To do: Nothing but the lines from the one containing "四ツ橋駅 (72, 2018)" through the one containing "ESPAÑOL (1393, 1785)", both included, should be given again, each exactly as written below.

Provided material:

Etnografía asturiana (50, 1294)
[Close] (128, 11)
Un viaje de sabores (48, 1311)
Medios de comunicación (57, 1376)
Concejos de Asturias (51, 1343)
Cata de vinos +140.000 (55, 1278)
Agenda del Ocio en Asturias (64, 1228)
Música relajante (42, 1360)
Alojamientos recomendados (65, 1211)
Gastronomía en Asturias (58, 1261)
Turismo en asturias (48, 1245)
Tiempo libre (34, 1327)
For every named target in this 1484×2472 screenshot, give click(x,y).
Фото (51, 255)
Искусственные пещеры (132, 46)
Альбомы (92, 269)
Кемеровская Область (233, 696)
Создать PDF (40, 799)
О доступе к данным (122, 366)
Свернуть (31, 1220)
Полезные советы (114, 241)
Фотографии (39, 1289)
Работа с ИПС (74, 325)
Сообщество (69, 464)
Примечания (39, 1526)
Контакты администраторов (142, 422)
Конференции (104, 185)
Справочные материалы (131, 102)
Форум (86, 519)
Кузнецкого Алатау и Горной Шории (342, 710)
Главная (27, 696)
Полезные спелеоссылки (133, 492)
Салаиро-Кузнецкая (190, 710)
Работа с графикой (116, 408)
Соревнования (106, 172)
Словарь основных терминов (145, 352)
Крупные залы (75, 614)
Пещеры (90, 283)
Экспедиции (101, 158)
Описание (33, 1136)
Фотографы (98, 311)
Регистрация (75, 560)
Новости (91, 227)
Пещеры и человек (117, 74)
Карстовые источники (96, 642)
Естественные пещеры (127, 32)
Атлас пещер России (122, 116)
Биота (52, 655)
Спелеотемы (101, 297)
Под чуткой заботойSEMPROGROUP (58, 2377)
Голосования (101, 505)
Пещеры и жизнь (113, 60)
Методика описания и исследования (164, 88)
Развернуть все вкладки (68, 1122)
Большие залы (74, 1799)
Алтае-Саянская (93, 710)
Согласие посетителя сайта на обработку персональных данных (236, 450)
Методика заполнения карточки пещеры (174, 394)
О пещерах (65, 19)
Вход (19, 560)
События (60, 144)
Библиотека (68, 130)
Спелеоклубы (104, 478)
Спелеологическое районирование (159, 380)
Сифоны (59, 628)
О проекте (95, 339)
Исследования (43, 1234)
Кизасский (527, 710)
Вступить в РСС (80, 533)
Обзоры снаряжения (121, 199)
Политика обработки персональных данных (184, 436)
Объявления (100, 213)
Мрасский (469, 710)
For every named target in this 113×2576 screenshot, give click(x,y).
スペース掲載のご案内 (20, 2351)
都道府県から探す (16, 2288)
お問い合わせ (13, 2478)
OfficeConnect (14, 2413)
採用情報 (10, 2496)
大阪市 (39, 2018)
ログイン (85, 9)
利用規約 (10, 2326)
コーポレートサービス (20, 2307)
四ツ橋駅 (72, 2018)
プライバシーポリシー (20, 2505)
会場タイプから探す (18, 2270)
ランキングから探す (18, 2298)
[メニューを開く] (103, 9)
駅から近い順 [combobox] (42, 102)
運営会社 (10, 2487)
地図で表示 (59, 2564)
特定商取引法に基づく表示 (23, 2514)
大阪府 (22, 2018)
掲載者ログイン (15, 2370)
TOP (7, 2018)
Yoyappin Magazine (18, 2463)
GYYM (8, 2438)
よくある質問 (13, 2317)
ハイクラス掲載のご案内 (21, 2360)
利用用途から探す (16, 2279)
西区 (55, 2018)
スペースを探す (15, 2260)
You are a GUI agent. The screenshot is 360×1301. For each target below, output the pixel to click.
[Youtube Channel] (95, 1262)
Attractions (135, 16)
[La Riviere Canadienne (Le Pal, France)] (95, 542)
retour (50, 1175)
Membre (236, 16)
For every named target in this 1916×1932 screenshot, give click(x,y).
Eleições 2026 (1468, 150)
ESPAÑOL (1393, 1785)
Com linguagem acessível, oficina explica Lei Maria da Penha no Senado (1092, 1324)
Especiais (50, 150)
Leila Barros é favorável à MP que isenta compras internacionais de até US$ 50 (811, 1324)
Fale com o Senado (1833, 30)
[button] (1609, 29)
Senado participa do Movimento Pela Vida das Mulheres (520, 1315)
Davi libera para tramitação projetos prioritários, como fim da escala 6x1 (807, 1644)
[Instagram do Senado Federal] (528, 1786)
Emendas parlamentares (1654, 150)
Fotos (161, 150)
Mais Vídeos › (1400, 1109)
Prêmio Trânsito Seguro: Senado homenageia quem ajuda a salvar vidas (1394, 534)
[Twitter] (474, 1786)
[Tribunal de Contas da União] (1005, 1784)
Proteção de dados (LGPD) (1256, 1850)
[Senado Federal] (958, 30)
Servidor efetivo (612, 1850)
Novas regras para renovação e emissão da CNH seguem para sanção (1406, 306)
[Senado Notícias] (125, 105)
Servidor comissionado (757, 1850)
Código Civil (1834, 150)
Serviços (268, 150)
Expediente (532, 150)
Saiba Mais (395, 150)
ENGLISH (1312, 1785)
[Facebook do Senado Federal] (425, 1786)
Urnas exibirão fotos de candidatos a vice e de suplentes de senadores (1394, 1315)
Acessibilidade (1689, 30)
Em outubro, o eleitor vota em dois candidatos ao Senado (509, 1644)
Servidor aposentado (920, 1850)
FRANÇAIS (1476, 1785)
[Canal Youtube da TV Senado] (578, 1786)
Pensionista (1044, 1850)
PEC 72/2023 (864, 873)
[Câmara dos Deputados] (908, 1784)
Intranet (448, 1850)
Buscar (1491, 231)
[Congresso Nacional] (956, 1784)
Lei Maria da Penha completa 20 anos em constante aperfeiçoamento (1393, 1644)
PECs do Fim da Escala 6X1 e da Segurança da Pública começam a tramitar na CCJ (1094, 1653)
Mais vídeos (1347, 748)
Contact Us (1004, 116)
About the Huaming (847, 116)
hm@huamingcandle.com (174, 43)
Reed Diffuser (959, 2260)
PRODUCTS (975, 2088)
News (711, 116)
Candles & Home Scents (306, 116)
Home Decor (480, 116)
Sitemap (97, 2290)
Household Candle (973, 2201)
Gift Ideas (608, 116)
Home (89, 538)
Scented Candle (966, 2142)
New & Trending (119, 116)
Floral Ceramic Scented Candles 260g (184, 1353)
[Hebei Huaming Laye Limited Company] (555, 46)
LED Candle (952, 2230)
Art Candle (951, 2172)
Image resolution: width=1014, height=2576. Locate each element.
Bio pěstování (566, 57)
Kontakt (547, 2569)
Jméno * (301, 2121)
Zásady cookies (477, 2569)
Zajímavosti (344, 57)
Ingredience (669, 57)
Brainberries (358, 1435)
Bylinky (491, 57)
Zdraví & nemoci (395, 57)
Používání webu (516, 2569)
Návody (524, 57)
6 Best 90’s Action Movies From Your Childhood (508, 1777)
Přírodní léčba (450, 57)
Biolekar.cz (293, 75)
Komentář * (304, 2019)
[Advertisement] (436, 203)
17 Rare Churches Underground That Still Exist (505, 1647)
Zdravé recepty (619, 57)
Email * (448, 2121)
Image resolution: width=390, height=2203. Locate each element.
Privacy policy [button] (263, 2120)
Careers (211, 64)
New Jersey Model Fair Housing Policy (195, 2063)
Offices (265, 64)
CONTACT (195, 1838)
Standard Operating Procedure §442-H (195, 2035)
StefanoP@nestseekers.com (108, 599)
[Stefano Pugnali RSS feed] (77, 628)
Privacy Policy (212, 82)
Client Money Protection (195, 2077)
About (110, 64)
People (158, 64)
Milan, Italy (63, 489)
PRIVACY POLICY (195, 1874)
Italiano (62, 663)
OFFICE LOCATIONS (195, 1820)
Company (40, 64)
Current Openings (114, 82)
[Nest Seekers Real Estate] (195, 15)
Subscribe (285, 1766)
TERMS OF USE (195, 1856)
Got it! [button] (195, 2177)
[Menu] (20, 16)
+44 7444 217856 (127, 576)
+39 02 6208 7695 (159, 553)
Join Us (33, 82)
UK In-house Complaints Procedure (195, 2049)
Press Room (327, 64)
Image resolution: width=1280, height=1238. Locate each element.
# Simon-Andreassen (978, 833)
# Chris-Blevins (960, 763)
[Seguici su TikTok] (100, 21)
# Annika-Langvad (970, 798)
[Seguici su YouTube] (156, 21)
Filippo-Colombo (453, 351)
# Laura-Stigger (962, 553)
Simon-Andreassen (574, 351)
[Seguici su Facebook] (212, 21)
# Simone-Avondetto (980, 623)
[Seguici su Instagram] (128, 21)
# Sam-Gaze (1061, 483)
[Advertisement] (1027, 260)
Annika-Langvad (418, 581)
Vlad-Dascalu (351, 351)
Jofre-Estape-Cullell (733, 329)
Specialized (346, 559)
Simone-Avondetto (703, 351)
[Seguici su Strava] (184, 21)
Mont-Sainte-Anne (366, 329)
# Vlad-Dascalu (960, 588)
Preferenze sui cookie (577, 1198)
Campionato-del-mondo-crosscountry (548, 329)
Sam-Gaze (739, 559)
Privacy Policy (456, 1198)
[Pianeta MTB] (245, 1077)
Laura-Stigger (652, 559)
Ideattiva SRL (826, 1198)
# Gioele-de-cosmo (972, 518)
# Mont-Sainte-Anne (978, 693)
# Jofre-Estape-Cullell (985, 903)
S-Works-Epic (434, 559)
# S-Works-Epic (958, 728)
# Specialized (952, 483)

Solution to this problem:
四ツ橋駅 (72, 2018)
プライバシーポリシー (20, 2505)
会場タイプから探す (18, 2270)
ランキングから探す (18, 2298)
[メニューを開く] (103, 9)
駅から近い順 [combobox] (42, 102)
運営会社 (10, 2487)
地図で表示 (59, 2564)
特定商取引法に基づく表示 (23, 2514)
大阪府 (22, 2018)
掲載者ログイン (15, 2370)
TOP (7, 2018)
Yoyappin Magazine (18, 2463)
GYYM (8, 2438)
よくある質問 (13, 2317)
ハイクラス掲載のご案内 (21, 2360)
利用用途から探す (16, 2279)
西区 (55, 2018)
スペースを探す (15, 2260)
You are a GUI agent. The screenshot is 360×1301. For each target below, output the pixel to click.
[Youtube Channel] (95, 1262)
Attractions (135, 16)
[La Riviere Canadienne (Le Pal, France)] (95, 542)
retour (50, 1175)
Membre (236, 16)
For every named target in this 1916×1932 screenshot, give click(x,y).
Eleições 2026 (1468, 150)
ESPAÑOL (1393, 1785)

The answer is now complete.